Jalil se quedó en silencio, midiendo las palabras (dos metros veintidós centímetros; y no supo de dónde le vino esa cifra a la cabeza) que June acababa de decir, tratando de encontrarles algún sentido, deseando que se fuera para poder poner de vuelta el disco de Tárrega y volver a Mascaró. Incluso en esa situación, de pie, en la puerta, reticente a irse, a dejar de cumplir algo que quizás era más una intuición suya, una mera debilidad, June parecía poseer un innato sentido del tacto y el decoro: aquella proposición, que no había llegado a hacerse (del todo), había sido ejecutada como si en realidad le hubiese estado pidiendo una tacita de azúcar a Jalil.
– Tal vez lo hice un poco como una distracción a mi rutina de añorar – dijo June.
– De añorar qué.
– Todo lo que dejé en Inglaterra: mi familia, principalmente, y las posibilidades que, en perspectiva, tenía o creía tener (o creo haber tenido), o que creo tener aún allí, es todo un lío…

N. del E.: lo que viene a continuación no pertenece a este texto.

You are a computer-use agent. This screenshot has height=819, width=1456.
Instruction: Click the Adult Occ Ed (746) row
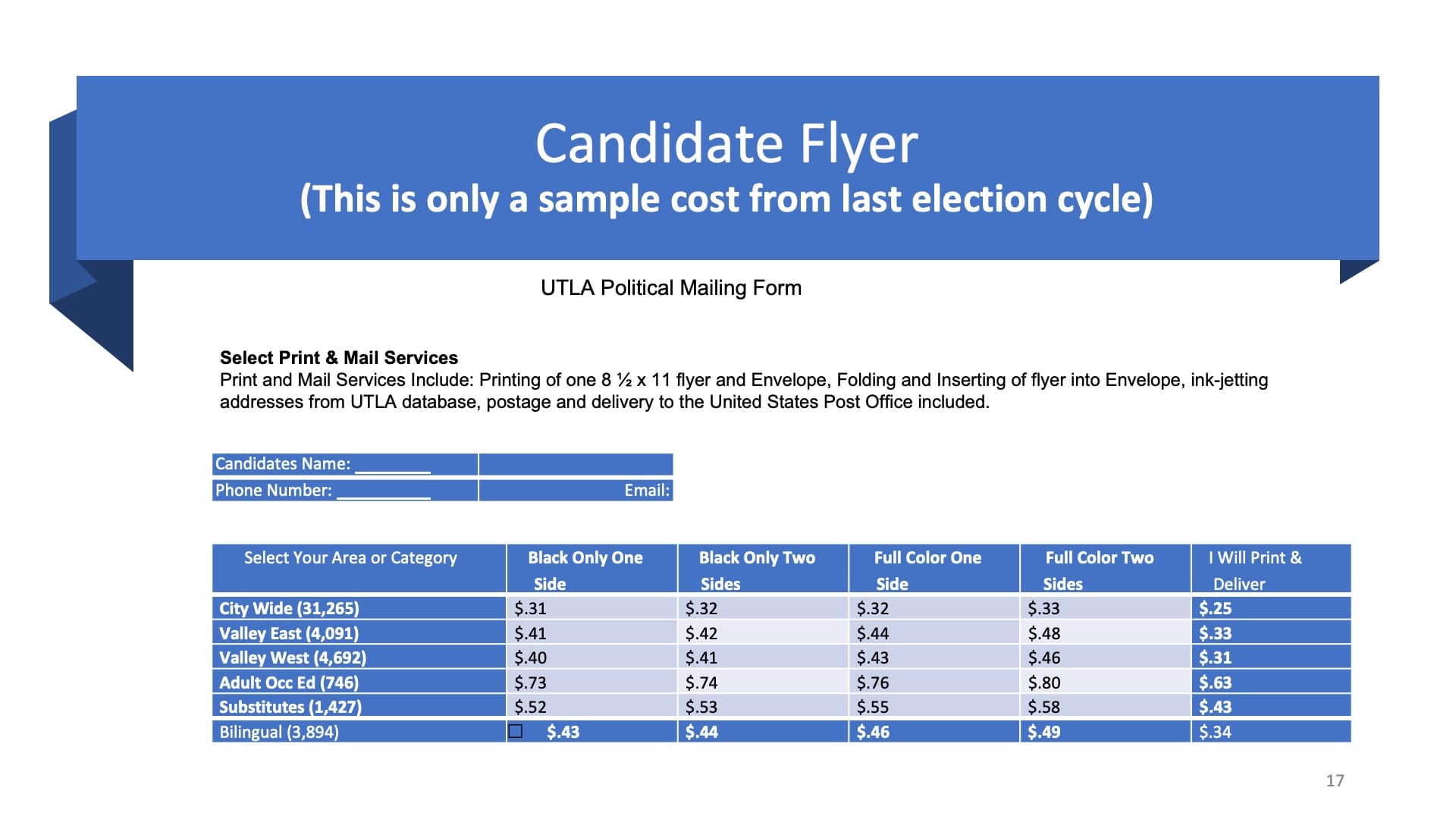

– Acá tenés otras posibilidades. Es más, lo que sobra son posibilidades (buenas o malas, eso ya es otro cantar). Al menos en mi caso, siempre falta valor y suerte; a veces, coherencia.
– Cada uno tiene sus opciones en un lugar distinto. Cuestión de ordenamientos. Si no, sería un tumulto de manos y brazos y ése de allí es mi destino, y no muy señor mío, es mío, y ahí nomás un lío de tortazos que beneficia a un tercero que siempre está al acecho de las sobras y de los descuidos.
Cuando las puertas del ascensor se cerraban, Jalil llegó a la conclusión de que June tenía una solvencia espiritual que estaba por encima de toda calumnia o duda posible; por encima, incluso, de sí misma (no pudo evitar arrepentirse un instante – fue apenas como un ramalazo, un escalofrío -, el haberla rechazado; aunque ella, seguramente, había ido porque la negativa de Jalil ya figuraba en sus planes). Era una de esas mujeres que, él suponía, hacía que todo siguiera su curso, que todo tuviera un sentido.